Corporations are continuously looking for ways to become more efficient. Process improvement programs once only utilized in the manufacturing sector are now a dominant presence in all industries. The goal is to improve efficiency and as a result improve the bottom line. There are performance metrics for the organization, employees, suppliers and even customers. Thus, it is a natural outcome that legal management would also be scrutinized for efficiency.

During the summer of 2005, Bottomline Technologies, the provider of eXchange, conducted a survey of the Fortune 1000 companies and AM Best 200 insurers regarding legal performance. E-mail invitations were sent to approximately 1,892 individuals and more than 10 percent responded. The results were reported at the ACC 2005 Annual Meeting.
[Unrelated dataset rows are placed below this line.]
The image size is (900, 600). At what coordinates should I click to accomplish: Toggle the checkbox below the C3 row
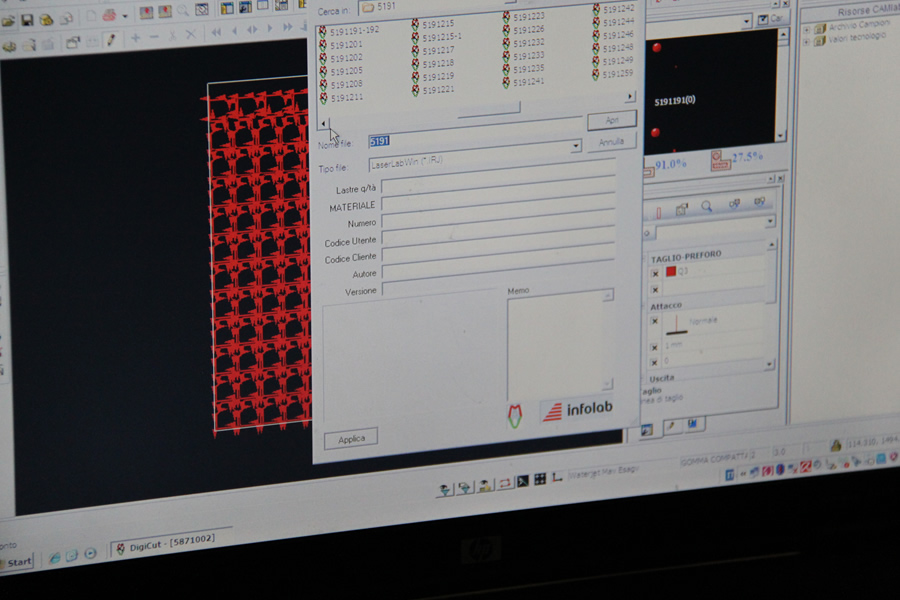pos(655,289)
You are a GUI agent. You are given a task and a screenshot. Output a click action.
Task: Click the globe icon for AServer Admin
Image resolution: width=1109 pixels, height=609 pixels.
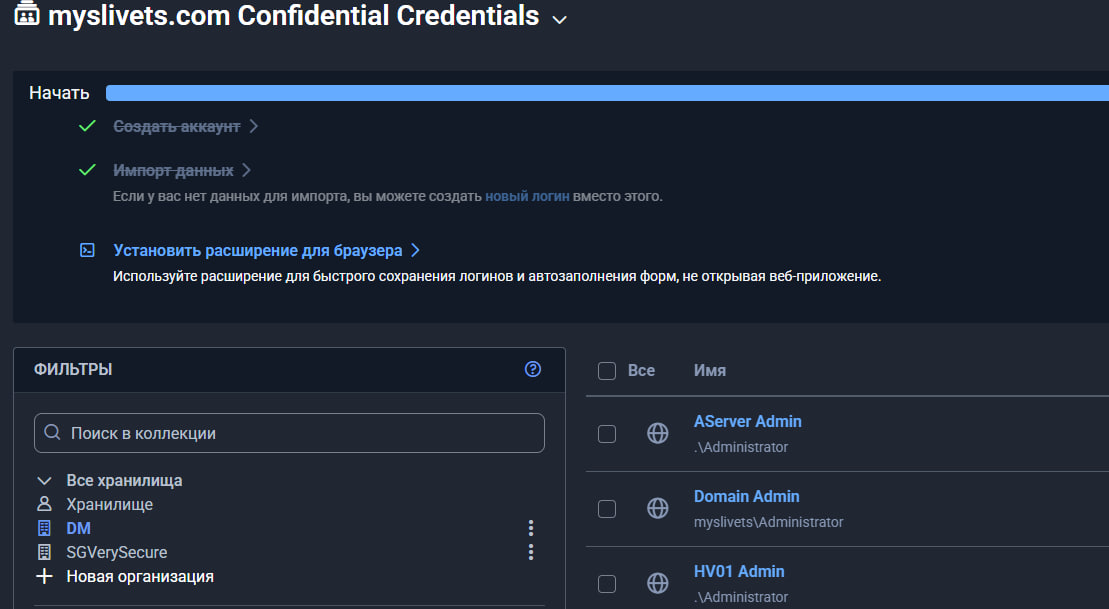[x=657, y=434]
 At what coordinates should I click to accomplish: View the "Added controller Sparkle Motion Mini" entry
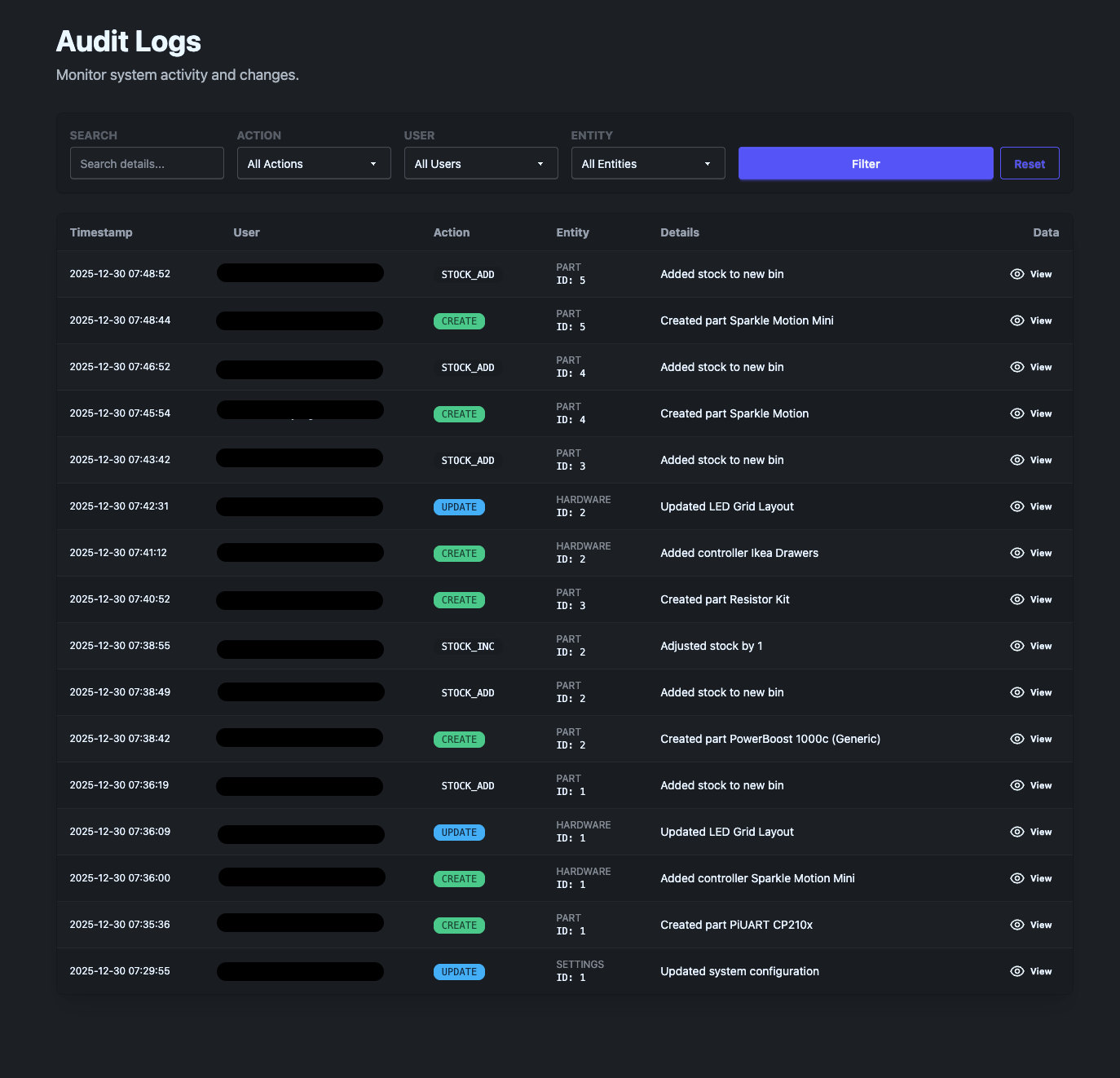(1030, 878)
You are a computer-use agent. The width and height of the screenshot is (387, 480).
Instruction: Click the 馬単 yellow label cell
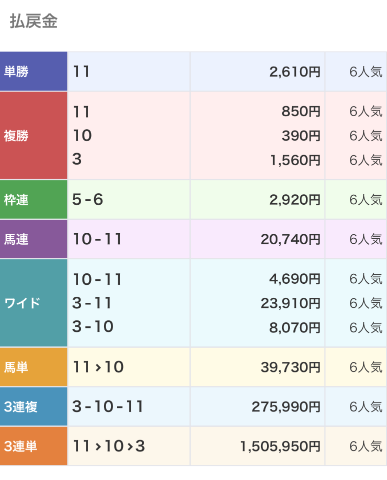pyautogui.click(x=33, y=367)
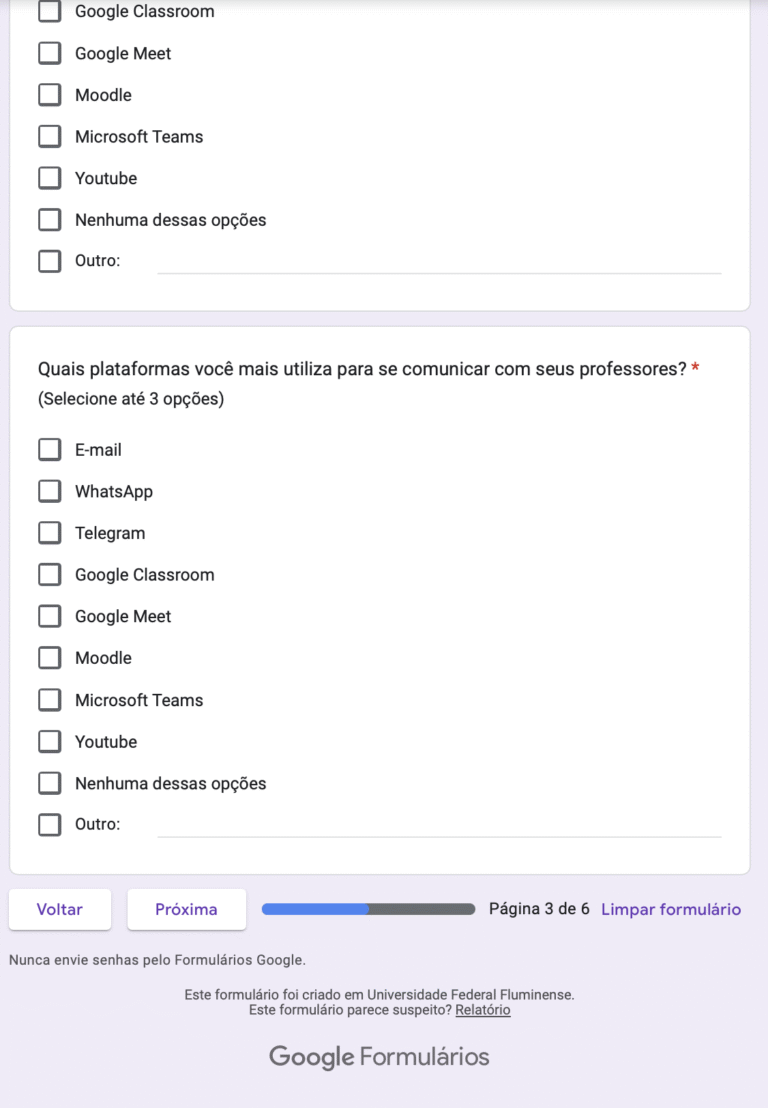Select Google Meet in the professors question

50,617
The results of the survey indicated that the respondent law departments use law-firm performance data mostly to “award new work to high performers” (59% selected this response) and to “reduce the number of outside counsel” (47%). The least important uses of the performance data were to “help firms become more efficient (26%), “internal analysis only” (22%) and to “tie firm compensation to performance.” These results validate that companies are paying attention to their legal spend and allocating work to the most efficient firms.

The first step in maximizing legal efficiency is to align the organizational goals and objectives with those of legal counsel. Much of legal management is risk management. To be truly effective risk management programs must identify what is strategically important to the organization. In this way legal activities are focused on strategic objectives and higher organizational priorities. It also empowers the executive management team to confidently make business decisions because there will be a clear understanding the risk-reward propositions and operating level decisions will be evaluated within the context of the company’s overall strategies for undertaking and bearing risk.
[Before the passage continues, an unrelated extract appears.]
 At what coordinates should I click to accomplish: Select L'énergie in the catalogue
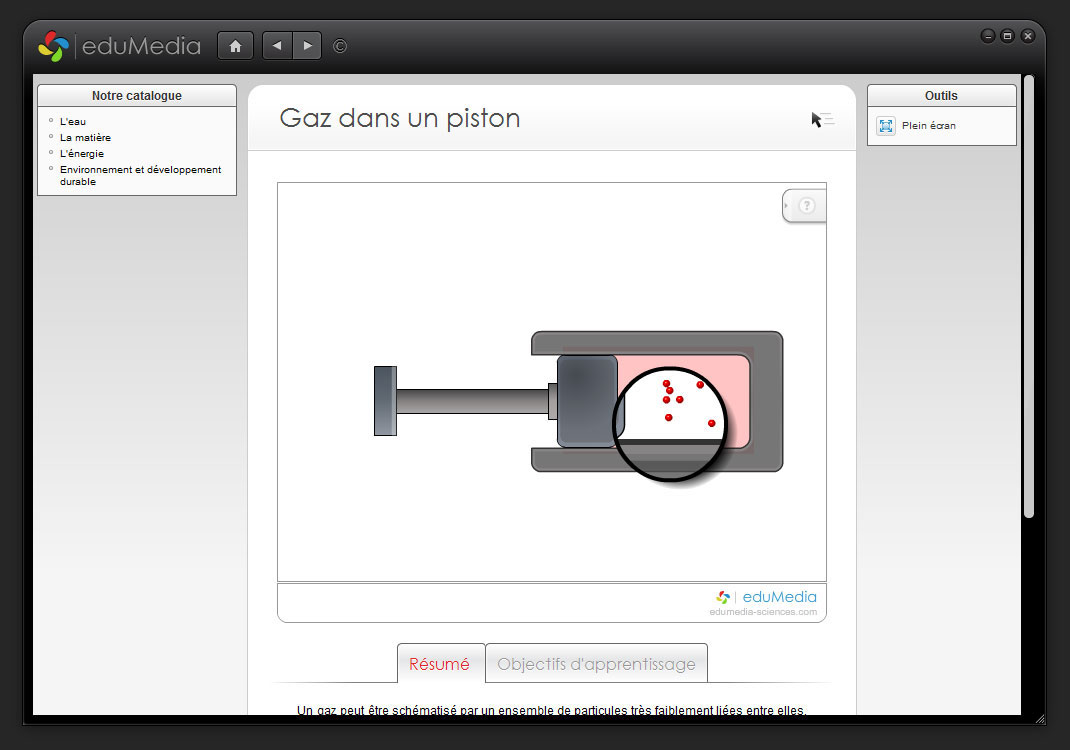[x=82, y=154]
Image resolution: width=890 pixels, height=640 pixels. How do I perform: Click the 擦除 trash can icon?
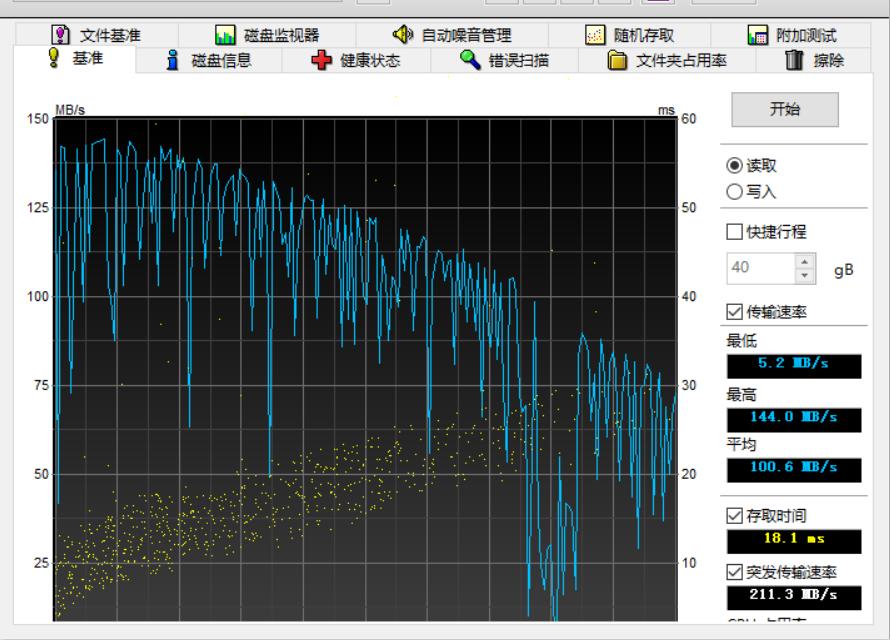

Counsel should be provided with the organization’s strategic plan. Conversely the law firm should provide the organization with a written legal strategy. The legal services must satisfy the business purposes not the other way around.
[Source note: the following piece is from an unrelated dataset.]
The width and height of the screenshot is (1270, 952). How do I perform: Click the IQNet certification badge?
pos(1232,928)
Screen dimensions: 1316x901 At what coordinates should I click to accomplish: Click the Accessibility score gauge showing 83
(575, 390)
Legal efficiency is also gained through specialization. More midsize firms are making the decision to specialize their practices in an effort to compete in a market filled with mega law firms. While this is a strategic decision that serves to differentiate the small firm and position them as an alternative to their behemoth competitors, it is a strategy that benefits the market place.

Specialization can improve productivity and efficiency. When a firm chooses to specialize and to limit their client base they are able to gain concentrated experience. They develop an extensive knowledge base around a specific area of law and achieve expediency in dealing with issues in this expertise. The firm that chooses to specialize is also able to achieve a competitive advantage by offering consistency of results in their chosen niche.

Specialty firms are able to achieve greater efficiencies as they do one thing and strive to do it better and faster than the general practice firm. Clients will gain specific expertise, time and cost savings.

It may be tempting to choose the low cost provider when it comes to legal spending but doing so could cost more money. While it is important to negotiate fees and fee structures, it is unwise to give too much weight to the hourly fee. The cheapest firm may not be the most efficient and as such will cost you more money. You may hire a firm that bills $200 per hour but because of lack of expertise, operating inefficiencies or poor management that $200 per hour can cost you more money in the long term than paying a higher hourly fee with the specific expertise and performance management that you need. In example, the $200 per hour firm may spend 40 billable hours in managing a particular legal matter. Another firm that charges $350 per hour may have handled the same legal matter in 10 billable hours.

There are a number of questions that can be asked to assess a firm’s efficiency. Does the firm appropriately outsource? Is the time spent appropriate to the task? Are task being handled at the most efficient level, i.e. is each member of the firm operating within their area of expertise and responsibility? How does the firm select its clients? Is the firm able to readily access historical knowledge? A law firm must have the expertise you need, the ability to readily access that expertise and must be able to apply that expertise in a time and cost efficient manner.

Finally, legal efficiencies can only be gained by applying rigor to the review process. Just as workflows are evaluated to maximize efficiency and productivity, so can legal management evaluate, analyze and compare costs, process, outcomes and best practices. Identify areas where operating efficiency and quality can be maximized. In reviewing, measuring and aggressively pursuing quality, you will develop a knowledge base that can be leveraged in future legal matters as well as improve your bottom line.